◆ RECORDS FOR THIS TASK:
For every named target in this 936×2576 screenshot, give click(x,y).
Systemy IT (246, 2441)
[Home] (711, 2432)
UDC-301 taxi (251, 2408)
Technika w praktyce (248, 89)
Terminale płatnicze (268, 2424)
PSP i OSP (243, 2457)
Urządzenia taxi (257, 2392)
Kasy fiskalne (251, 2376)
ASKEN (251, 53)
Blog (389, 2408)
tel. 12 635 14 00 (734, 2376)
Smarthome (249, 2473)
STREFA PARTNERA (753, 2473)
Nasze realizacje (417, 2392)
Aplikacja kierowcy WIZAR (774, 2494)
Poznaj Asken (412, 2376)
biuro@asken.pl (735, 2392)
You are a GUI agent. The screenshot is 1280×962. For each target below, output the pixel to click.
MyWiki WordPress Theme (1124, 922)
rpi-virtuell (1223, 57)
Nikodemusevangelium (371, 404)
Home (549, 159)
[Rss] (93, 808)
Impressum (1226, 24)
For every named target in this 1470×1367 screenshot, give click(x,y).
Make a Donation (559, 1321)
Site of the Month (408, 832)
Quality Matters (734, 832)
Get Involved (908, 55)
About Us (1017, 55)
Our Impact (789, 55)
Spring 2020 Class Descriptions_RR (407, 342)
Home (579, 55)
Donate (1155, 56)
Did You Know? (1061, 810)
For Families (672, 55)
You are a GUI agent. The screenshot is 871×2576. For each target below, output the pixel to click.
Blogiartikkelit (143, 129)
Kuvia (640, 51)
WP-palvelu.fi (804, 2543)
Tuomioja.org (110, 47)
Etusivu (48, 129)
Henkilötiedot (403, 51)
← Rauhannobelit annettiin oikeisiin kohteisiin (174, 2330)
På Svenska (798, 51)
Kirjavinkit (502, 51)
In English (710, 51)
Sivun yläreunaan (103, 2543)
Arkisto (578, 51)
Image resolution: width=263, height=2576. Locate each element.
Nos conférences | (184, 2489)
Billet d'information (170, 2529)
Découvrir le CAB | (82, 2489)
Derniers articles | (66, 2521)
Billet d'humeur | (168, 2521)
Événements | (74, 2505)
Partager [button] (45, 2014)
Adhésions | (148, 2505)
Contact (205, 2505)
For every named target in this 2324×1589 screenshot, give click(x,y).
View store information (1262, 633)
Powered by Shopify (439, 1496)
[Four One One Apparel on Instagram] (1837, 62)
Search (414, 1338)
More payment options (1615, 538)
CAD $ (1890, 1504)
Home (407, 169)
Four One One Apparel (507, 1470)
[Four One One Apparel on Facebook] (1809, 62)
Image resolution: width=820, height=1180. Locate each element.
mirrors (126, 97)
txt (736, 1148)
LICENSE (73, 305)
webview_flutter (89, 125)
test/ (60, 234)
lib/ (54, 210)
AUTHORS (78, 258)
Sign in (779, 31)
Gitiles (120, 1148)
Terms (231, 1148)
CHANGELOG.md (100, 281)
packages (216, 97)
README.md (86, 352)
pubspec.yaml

◆ PROBLEM STATEMENT:
Retype all of the records so that every line matches the original exactly.

◆ WORKED SOLUTION:
For every named target in this 936×2576 screenshot, give click(x,y).
Systemy IT (246, 2441)
[Home] (711, 2432)
UDC-301 taxi (251, 2408)
Technika w praktyce (248, 89)
Terminale płatnicze (268, 2424)
PSP i OSP (243, 2457)
Urządzenia taxi (257, 2392)
Kasy fiskalne (251, 2376)
ASKEN (251, 53)
Blog (389, 2408)
tel. 12 635 14 00 (734, 2376)
Smarthome (249, 2473)
STREFA PARTNERA (753, 2473)
Nasze realizacje (417, 2392)
Aplikacja kierowcy WIZAR (774, 2494)
Poznaj Asken (412, 2376)
biuro@asken.pl (735, 2392)
You are a GUI agent. The screenshot is 1280×962. For each target below, output the pixel to click.
MyWiki WordPress Theme (1124, 922)
rpi-virtuell (1223, 57)
Nikodemusevangelium (371, 404)
Home (549, 159)
[Rss] (93, 808)
Impressum (1226, 24)
For every named target in this 1470×1367 screenshot, give click(x,y).
Make a Donation (559, 1321)
Site of the Month (408, 832)
Quality Matters (734, 832)
Get Involved (908, 55)
About Us (1017, 55)
Our Impact (789, 55)
Spring 2020 Class Descriptions_RR (407, 342)
Home (579, 55)
Donate (1155, 56)
Did You Know? (1061, 810)
For Families (672, 55)
You are a GUI agent. The screenshot is 871×2576. For each target below, output the pixel to click.
Blogiartikkelit (143, 129)
Kuvia (640, 51)
WP-palvelu.fi (804, 2543)
Tuomioja.org (110, 47)
Etusivu (48, 129)
Henkilötiedot (403, 51)
← Rauhannobelit annettiin oikeisiin kohteisiin (174, 2330)
På Svenska (798, 51)
Kirjavinkit (502, 51)
In English (710, 51)
Sivun yläreunaan (103, 2543)
Arkisto (578, 51)
Image resolution: width=263, height=2576. Locate each element.
Nos conférences | (184, 2489)
Billet d'information (170, 2529)
Découvrir le CAB | (82, 2489)
Derniers articles | (66, 2521)
Billet d'humeur | (168, 2521)
Événements | (74, 2505)
Partager [button] (45, 2014)
Adhésions | (148, 2505)
Contact (205, 2505)
For every named target in this 2324×1589 screenshot, give click(x,y).
View store information (1262, 633)
Powered by Shopify (439, 1496)
[Four One One Apparel on Instagram] (1837, 62)
Search (414, 1338)
More payment options (1615, 538)
CAD $ (1890, 1504)
Home (407, 169)
Four One One Apparel (507, 1470)
[Four One One Apparel on Facebook] (1809, 62)
Image resolution: width=820, height=1180. Locate each element.
mirrors (126, 97)
txt (736, 1148)
LICENSE (73, 305)
webview_flutter (89, 125)
test/ (60, 234)
lib/ (54, 210)
AUTHORS (78, 258)
Sign in (779, 31)
Gitiles (120, 1148)
Terms (231, 1148)
CHANGELOG.md (100, 281)
packages (216, 97)
README.md (86, 352)
pubspec.yaml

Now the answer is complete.